- **PROVIDED RECORDS**
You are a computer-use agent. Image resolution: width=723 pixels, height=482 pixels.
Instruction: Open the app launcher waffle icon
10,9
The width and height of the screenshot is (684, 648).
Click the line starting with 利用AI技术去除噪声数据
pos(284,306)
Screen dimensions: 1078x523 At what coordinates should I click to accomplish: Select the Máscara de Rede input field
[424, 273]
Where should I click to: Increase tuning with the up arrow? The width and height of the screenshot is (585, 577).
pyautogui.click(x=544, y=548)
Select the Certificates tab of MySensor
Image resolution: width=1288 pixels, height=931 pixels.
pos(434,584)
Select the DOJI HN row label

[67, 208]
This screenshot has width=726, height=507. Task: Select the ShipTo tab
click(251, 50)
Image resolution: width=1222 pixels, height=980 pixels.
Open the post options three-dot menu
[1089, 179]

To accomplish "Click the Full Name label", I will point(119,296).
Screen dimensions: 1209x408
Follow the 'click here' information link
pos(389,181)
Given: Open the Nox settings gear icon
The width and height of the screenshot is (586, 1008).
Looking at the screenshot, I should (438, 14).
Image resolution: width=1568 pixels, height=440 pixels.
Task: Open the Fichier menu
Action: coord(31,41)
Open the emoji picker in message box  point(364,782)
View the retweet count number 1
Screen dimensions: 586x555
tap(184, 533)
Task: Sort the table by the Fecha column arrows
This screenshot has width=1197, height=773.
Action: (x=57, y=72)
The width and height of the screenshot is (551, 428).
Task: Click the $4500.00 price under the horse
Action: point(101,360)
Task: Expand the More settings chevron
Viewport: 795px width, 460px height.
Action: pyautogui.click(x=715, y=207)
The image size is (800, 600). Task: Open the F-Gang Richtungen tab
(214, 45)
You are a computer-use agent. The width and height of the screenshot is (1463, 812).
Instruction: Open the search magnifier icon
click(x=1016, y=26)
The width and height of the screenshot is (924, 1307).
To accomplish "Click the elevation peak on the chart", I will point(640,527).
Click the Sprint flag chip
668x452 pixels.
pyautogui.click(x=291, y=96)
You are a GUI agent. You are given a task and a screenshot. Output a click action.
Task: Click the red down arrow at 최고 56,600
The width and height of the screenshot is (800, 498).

- **EXERCISE PROMPT**
Transcribe every record exactly.

- **RESPONSE AREA**
You are a computer-use agent. Image resolution: width=723 pixels, height=482 pixels.
Instruction: Open the app launcher waffle icon
10,9
The width and height of the screenshot is (684, 648).
Click the line starting with 利用AI技术去除噪声数据
pos(284,306)
Screen dimensions: 1078x523 At what coordinates should I click to accomplish: Select the Máscara de Rede input field
[424, 273]
Where should I click to: Increase tuning with the up arrow? The width and height of the screenshot is (585, 577).
pyautogui.click(x=544, y=548)
Select the Certificates tab of MySensor
Image resolution: width=1288 pixels, height=931 pixels.
pos(434,584)
Select the DOJI HN row label

[67, 208]
This screenshot has width=726, height=507. Task: Select the ShipTo tab
click(251, 50)
Image resolution: width=1222 pixels, height=980 pixels.
Open the post options three-dot menu
[1089, 179]

To accomplish "Click the Full Name label", I will point(119,296).
Screen dimensions: 1209x408
Follow the 'click here' information link
pos(389,181)
Given: Open the Nox settings gear icon
The width and height of the screenshot is (586, 1008).
Looking at the screenshot, I should (438, 14).
Image resolution: width=1568 pixels, height=440 pixels.
Task: Open the Fichier menu
Action: coord(31,41)
Open the emoji picker in message box  point(364,782)
View the retweet count number 1
Screen dimensions: 586x555
tap(184, 533)
Task: Sort the table by the Fecha column arrows
This screenshot has width=1197, height=773.
Action: (x=57, y=72)
The width and height of the screenshot is (551, 428).
Task: Click the $4500.00 price under the horse
Action: point(101,360)
Task: Expand the More settings chevron
Viewport: 795px width, 460px height.
Action: pyautogui.click(x=715, y=207)
The image size is (800, 600). Task: Open the F-Gang Richtungen tab
(214, 45)
You are a computer-use agent. The width and height of the screenshot is (1463, 812).
Instruction: Open the search magnifier icon
click(x=1016, y=26)
The width and height of the screenshot is (924, 1307).
To accomplish "Click the elevation peak on the chart", I will point(640,527).
Click the Sprint flag chip
668x452 pixels.
pyautogui.click(x=291, y=96)
You are a GUI agent. You are given a task and a screenshot. Output a click action.
Task: Click the red down arrow at 최고 56,600
The width and height of the screenshot is (800, 498).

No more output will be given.